現在、ヴァーチャルユーチューバー(以下VTuber)界隈では圧倒的なチャンネル登録数を誇るトップランナー、キズナアイの中の人が分裂したことが話題になっています。
「中の人の分裂」という出来事をVTuber界隈に詳しくない方向けに例えるなら、某遊園地のネズミの着ぐるみの中の人が複数人の分業制になったというようなお話です。

ネズミの中の人が分業制になっているであろうことは自明のことであり、そのことに文句をいうファンもあまりいないと思いますが、これがヤクルトスワローズのマスコットキャラクター、毒舌芸で有名なつば九郎の中の人の話だったとしたらどうでしょうか。
愛される毒舌を提供できなくなったつば九郎2号は、果たしてつば九郎と呼べるのか。この話は、キャラクターの構成要素を交換していって、どの時点でキャラクターの同一性が損なわれるか、という話なのです。

今回こういうエントリーを書こうと思ったのは、ITメディアに今回の一件に関する記事が掲載され、VTuberのキャラクターの核をなすものがなんなのか、という問いかけがなされていたため、それについて自分が思ったことを書いておこうかなと思った次第です。

まず、VTuberの活動には、撮影済みの動画を編集してから公開する動画投稿活動と、リアルタイムに配信を行う配信活動の二種類が存在します。

今回、分裂が話題になっているキズナアイや、少し前に突然中の人が交代となって、運営企業が批判の的となっているゲーム部プロジェクトは、どちらかというと前者に活動の軸を置く、動画勢と呼ばれる活動形態をとっています。
一方、ホロライブやにじさんじといったVTuberグループは、比較的配信活動に比重を置いているため、これらを配信勢とします。

配信勢の場合、配信のおもしろさは配信者の力量に依存するところが大きいため、いかに能力のある配信者を見つけ出し、所属してもらうかという点がグループ運営の重要なポイントとなります。

一方動画勢の場合は、企画立案、シナリオ作成、出演、動画編集といった各工程が分業可能であるため、話術、声質、企画力といった特殊な技能を配信者一人が併せ持っている必要はなく、特に企業系の動画投稿型VTuberにおいては、程度の差はあれ、プロジェクト単位で動画の品質を高めているのではないかと思われます。

こうした背景から、動画勢というスタイルはマネジメントする企業側からすると、演者の重要度が相対的に薄れ、演者個人にコンテンツの質が属人化される配信勢に比べてマネジメントがしやすいモデルであり、企業側から中の人の交代や分裂といった発想が出てくるのは仕方のないところなのかなという感覚はあります。

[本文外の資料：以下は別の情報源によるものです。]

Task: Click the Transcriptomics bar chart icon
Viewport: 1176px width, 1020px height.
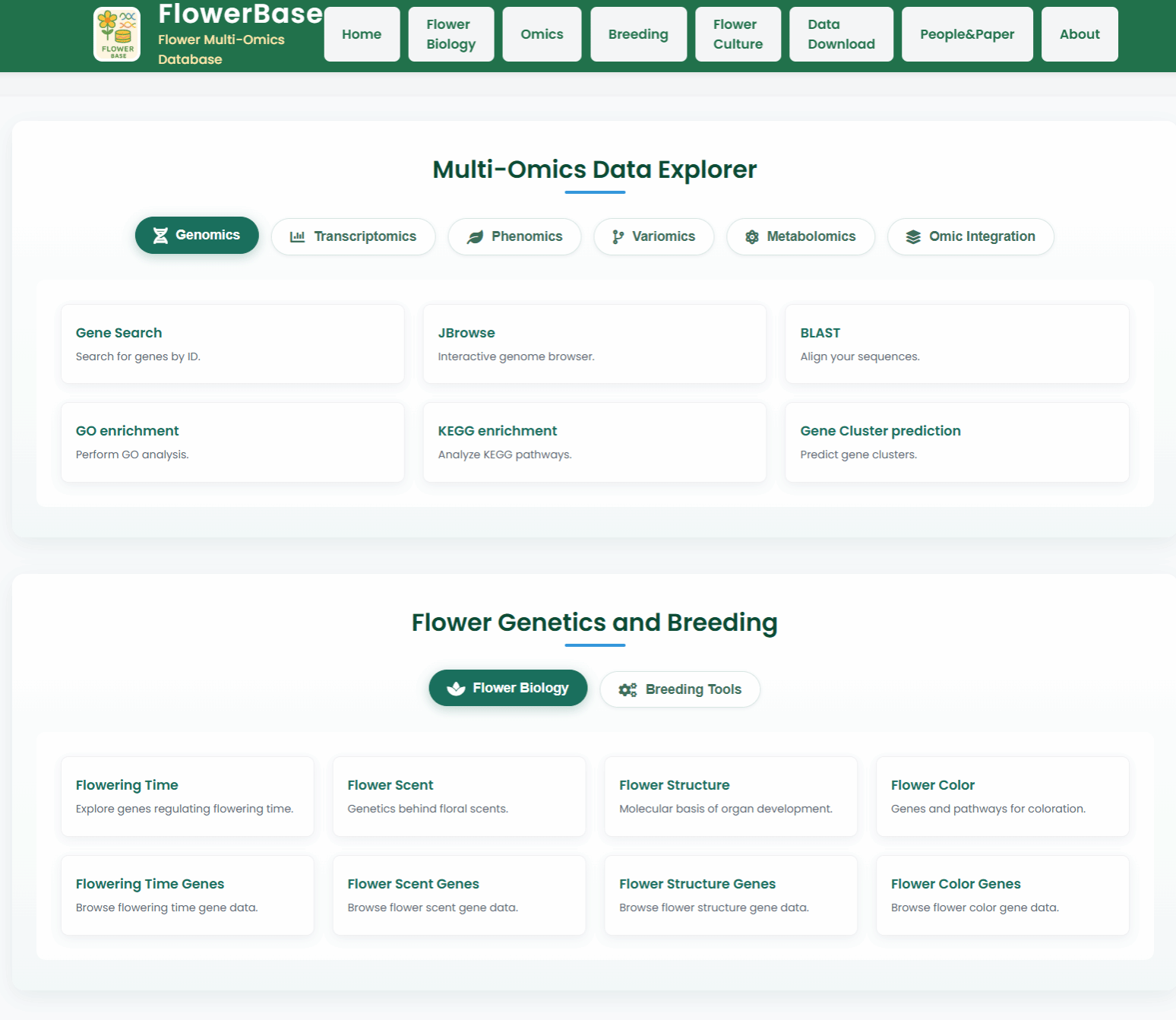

そうした状況の中で、前述のITメディアの記事では、プロジェクトによって作り出された「キズナアイ」というキャラクターのコアとなる要素はどこにあるのかという問い掛けがなされていますが、勝手な個人の感覚としては、こんな感じです。

①ブーム以前から活動し続けている先駆者要素		:4割
②優れたキャラクターデザイン				:1割
③高品質の3Dモデル					:3割
④かわいらしい声					:1割
⑤かわいらしさを邪魔しない毒の薄いリアクション芸	        :1割

演者に占める要素は④、⑤の合計2割で、それも特別に希少な才能というわけでもないため、企業側の感覚がこれに近かった場合、残念ながら替えがきく、と考えられてしまうかもしれません。

しかし、キズナアイの演者に関しては、中の人もブームになる以前から地道に活動してきたヒットの功労者であるということを考慮すると、①の先駆者要素についても幾分か演者に属する要素なのではないかと思います。

功労者を蔑ろにしていると見られることで、先駆者としてリスペクトされてきた立場を危うくしないのか、というところが個人的には気になるポイントです。